## Pixel coordinate grounding data
______________________________

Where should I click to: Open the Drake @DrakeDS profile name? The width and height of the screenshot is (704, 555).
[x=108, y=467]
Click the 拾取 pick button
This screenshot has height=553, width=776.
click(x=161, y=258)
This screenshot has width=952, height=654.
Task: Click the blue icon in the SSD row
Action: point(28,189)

______________________________

## Problem to solve
All entries above should be duplicated exactly, none omitted.

## Response area
Where should I click to: Open the Drake @DrakeDS profile name? The width and height of the screenshot is (704, 555).
[x=108, y=467]
Click the 拾取 pick button
This screenshot has height=553, width=776.
click(x=161, y=258)
This screenshot has width=952, height=654.
Task: Click the blue icon in the SSD row
Action: point(28,189)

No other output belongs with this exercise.